4.9. Western Blot Analysis
Cells were lysed in radioimmunoprecipitation buffer (G2002, Servicebio, Wuhan, China) containing protease and phosphatase inhibitors (G2007, Servicebio, Wuhan, China) for 30 min. Concentrations of protein were measured using a BCA protein assay kit (Beijing ComWin Biotech, Beijing, China). Equivalent amounts of proteins were resolved by 12% sodium dodecyl sulfate-polyacrylamide gel electrophoresis and then transferred to polyvinylidene difluoride membranes. The membrane was blocked with 5% (w/v) nonfat dry milk for 1 h and then incubation at 4 °C overnight with primary antibodies against NFE2L2 (1:1000), NQO1 (1:500), HMOX1 (1:250), and β-actin (1:1500). After washing thrice with 0.5% Tris-buffered saline/TWEEN (TBST), the membrane were incubated with horseradish peroxidase-conjugated goat anti-rabbit (GB23303, Servicebio, Wuhan, China) or goat anti-mouse antibodies (GB23301, Servicebio, Wuhan, China) for 2 h at room temperature. The bands were detected by an ECL (G2014, Servicebio, Wuhan, China), and the band intensities were quantified using the Alpha analysis software (alphaEaseFC, Alpha Innotech, Santa Clara, CA, USA).

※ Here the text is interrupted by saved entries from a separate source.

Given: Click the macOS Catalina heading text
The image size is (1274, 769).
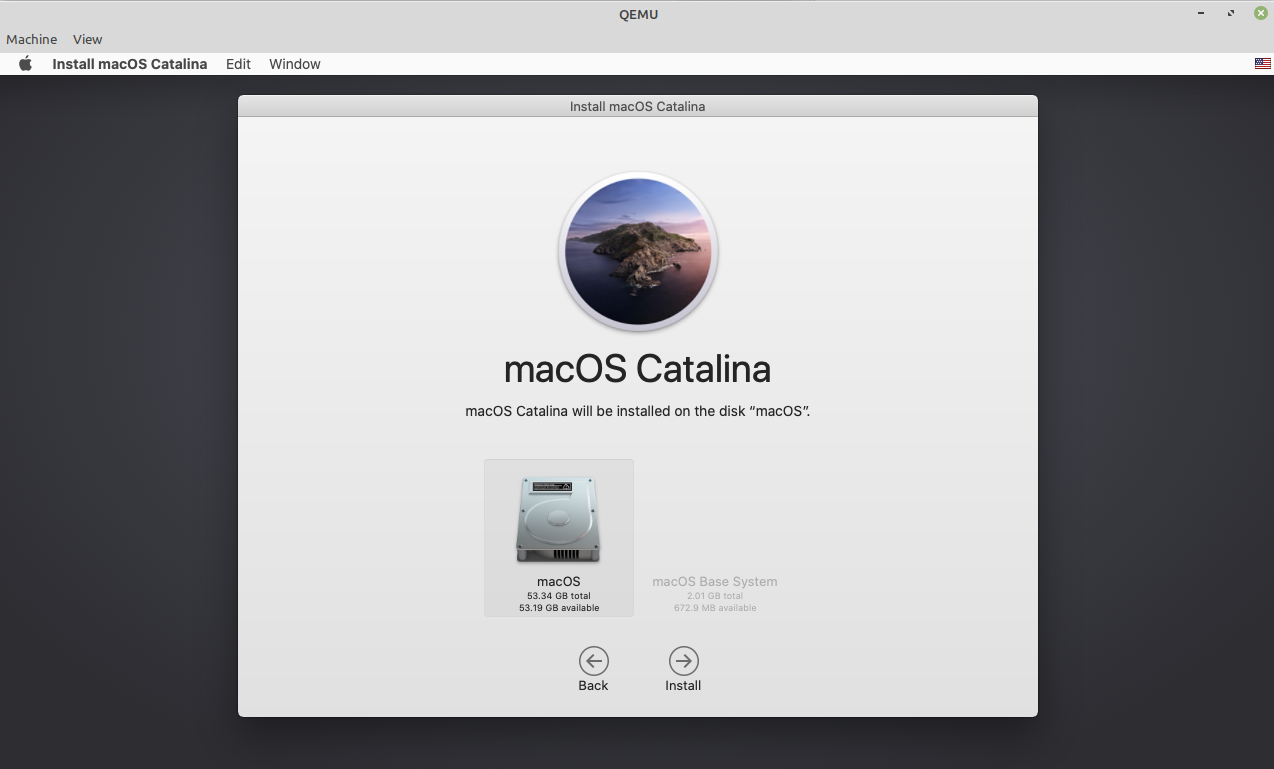Looking at the screenshot, I should [637, 369].
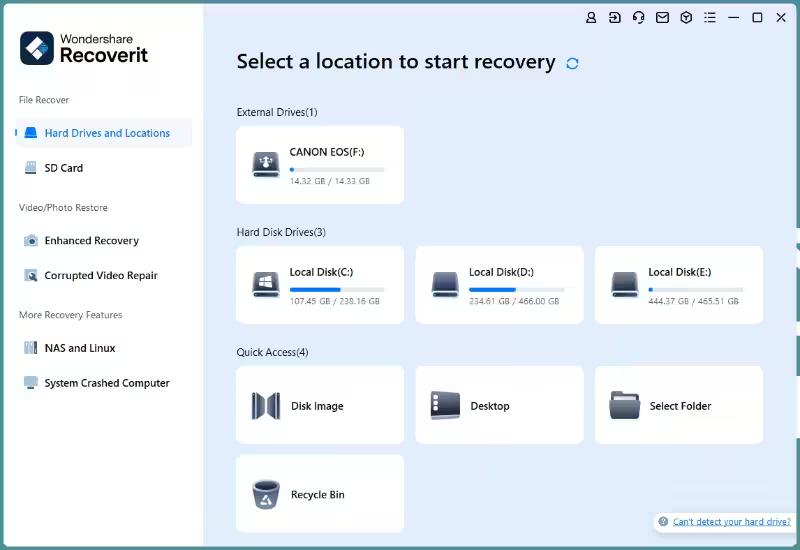Open the Recycle Bin quick access
800x550 pixels.
click(320, 494)
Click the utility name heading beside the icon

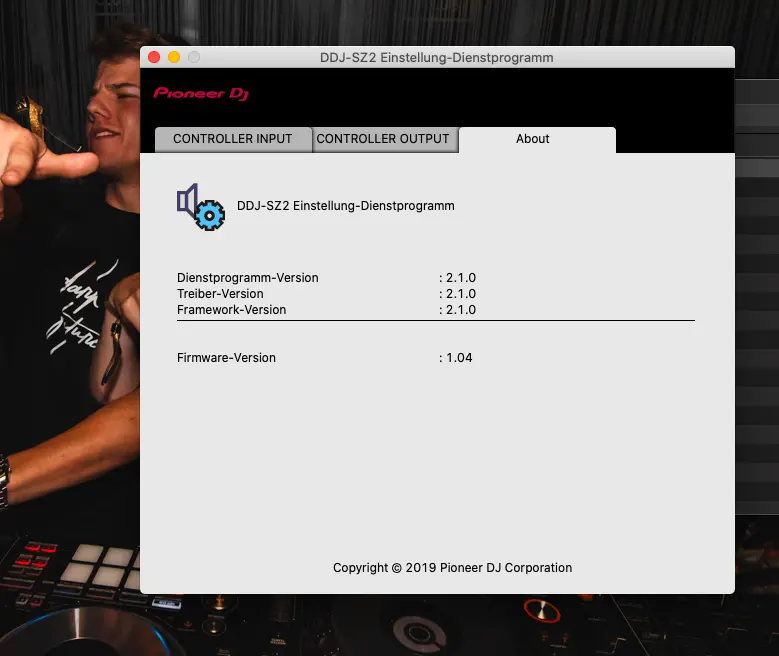pos(345,206)
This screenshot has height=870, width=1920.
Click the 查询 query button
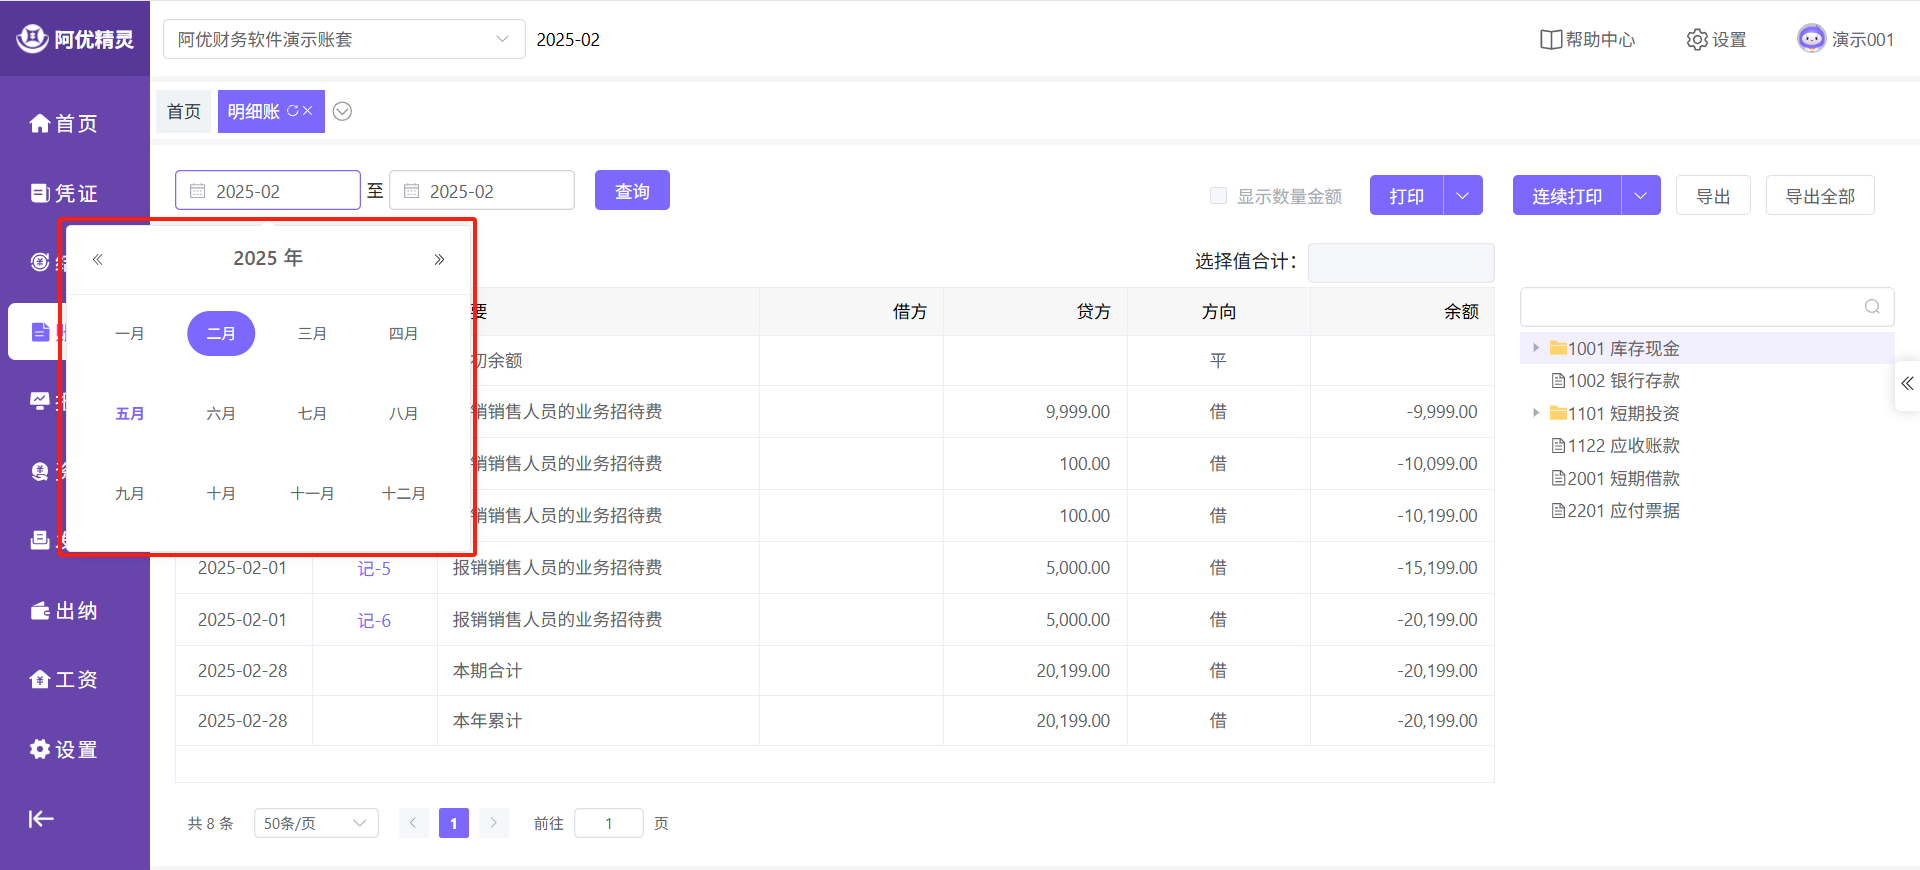pyautogui.click(x=632, y=191)
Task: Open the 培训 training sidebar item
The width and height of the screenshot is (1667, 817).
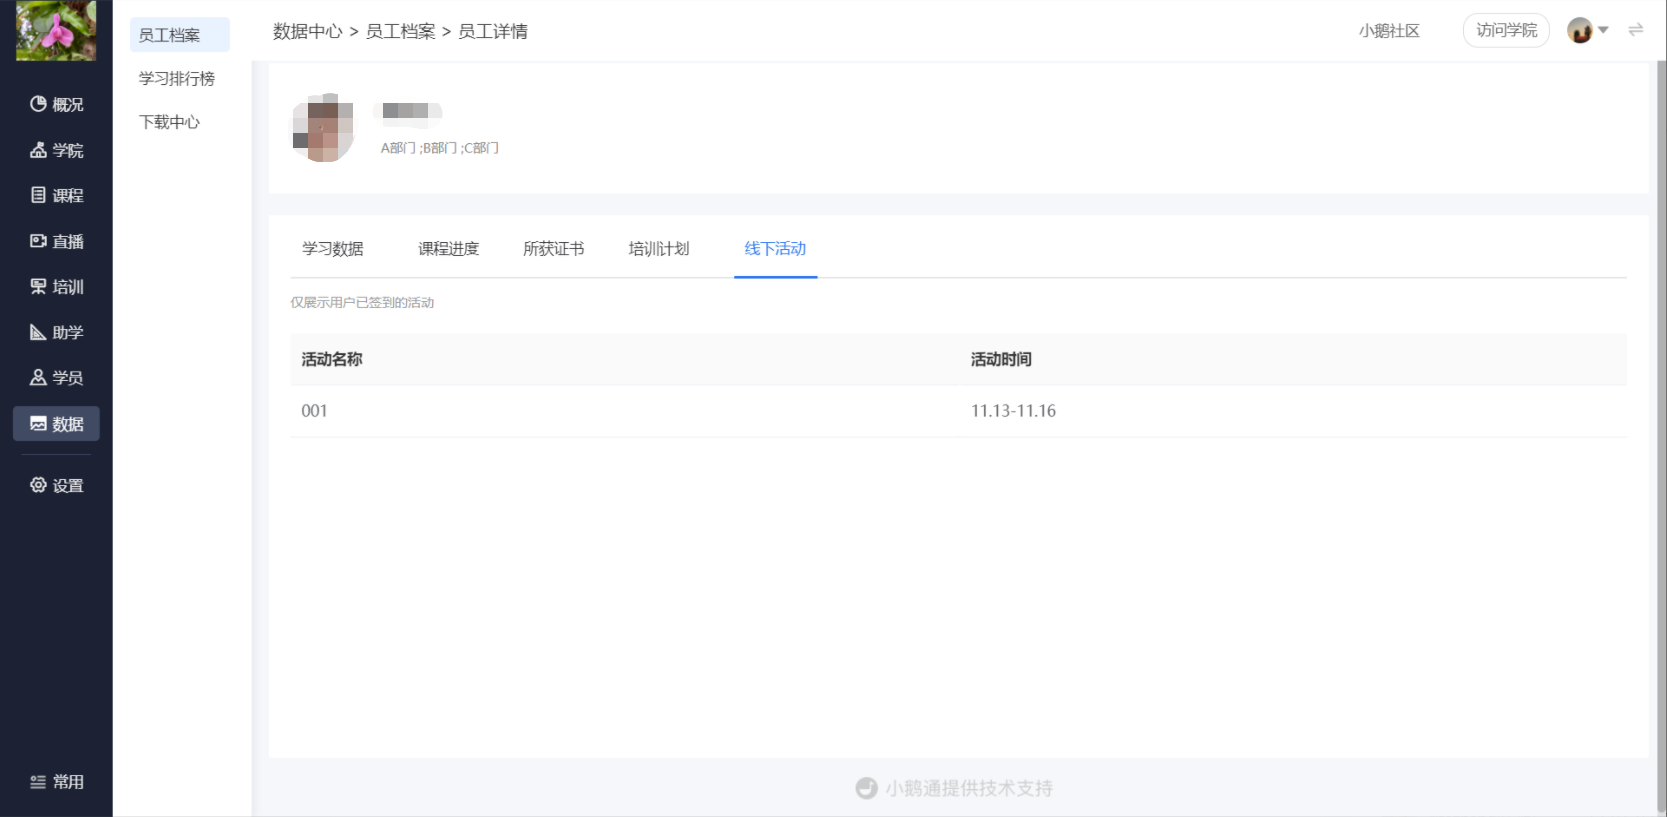Action: coord(56,287)
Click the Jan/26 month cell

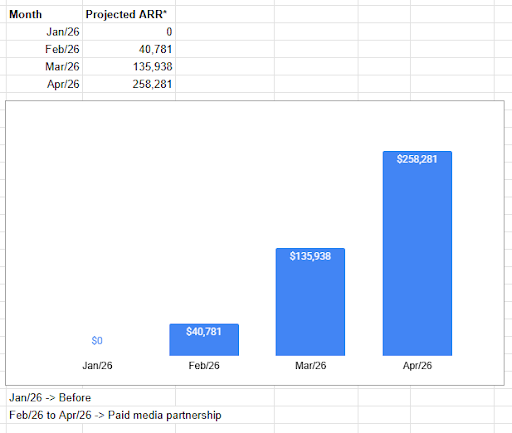click(44, 32)
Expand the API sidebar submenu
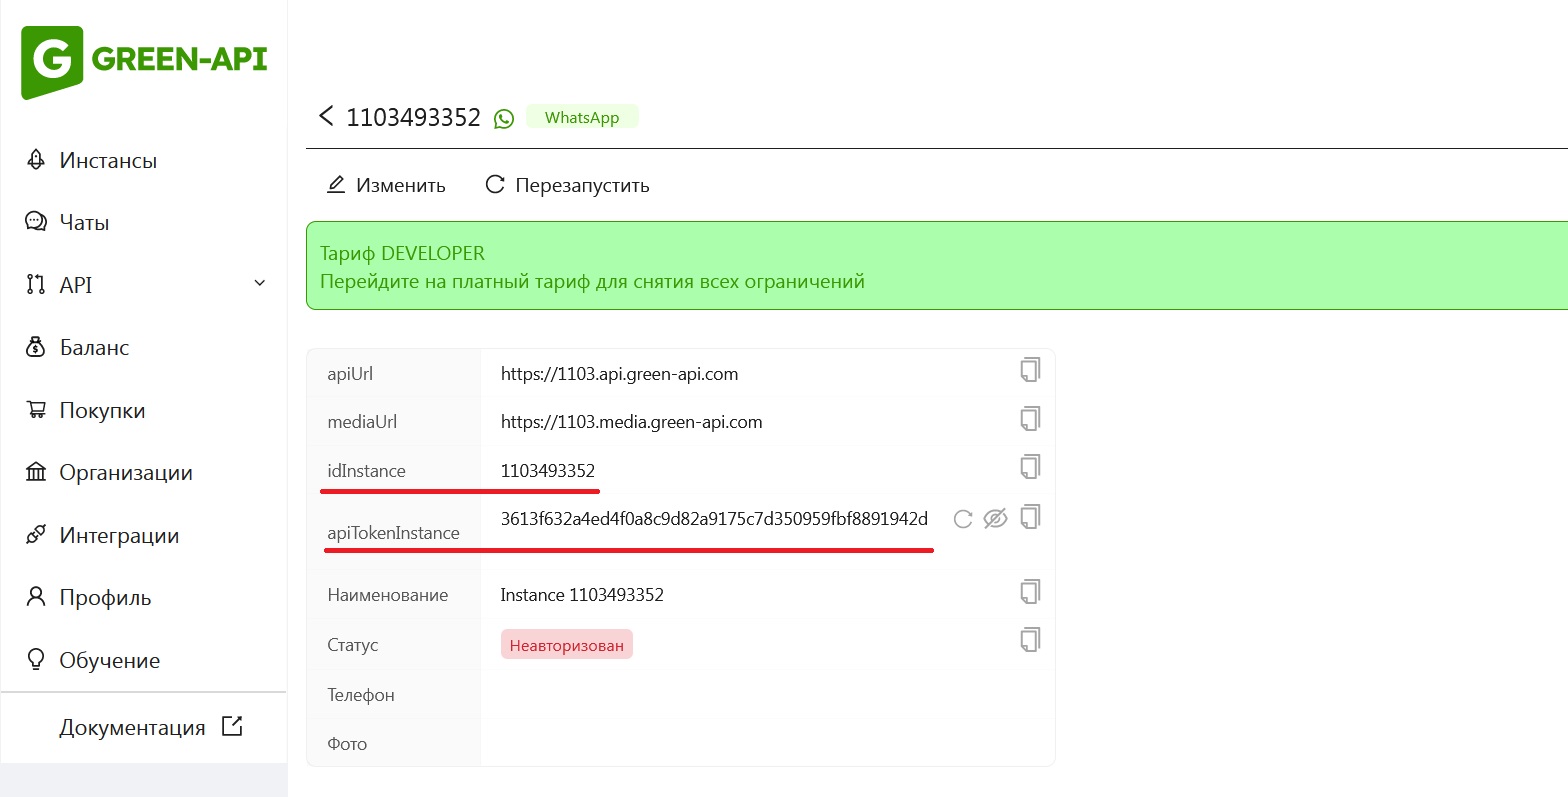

4.10. Statistical Analysis
All data are presented as the mean ± standard error of the mean (SEM). Comparisons between different groups were analyzed using a one-way analysis of variance and Tukey′s post hoc test in SAS V8 (SAS Institute, Cary, NC, USA). Statistical significance was defined as p < 0.05 or p < 0.01.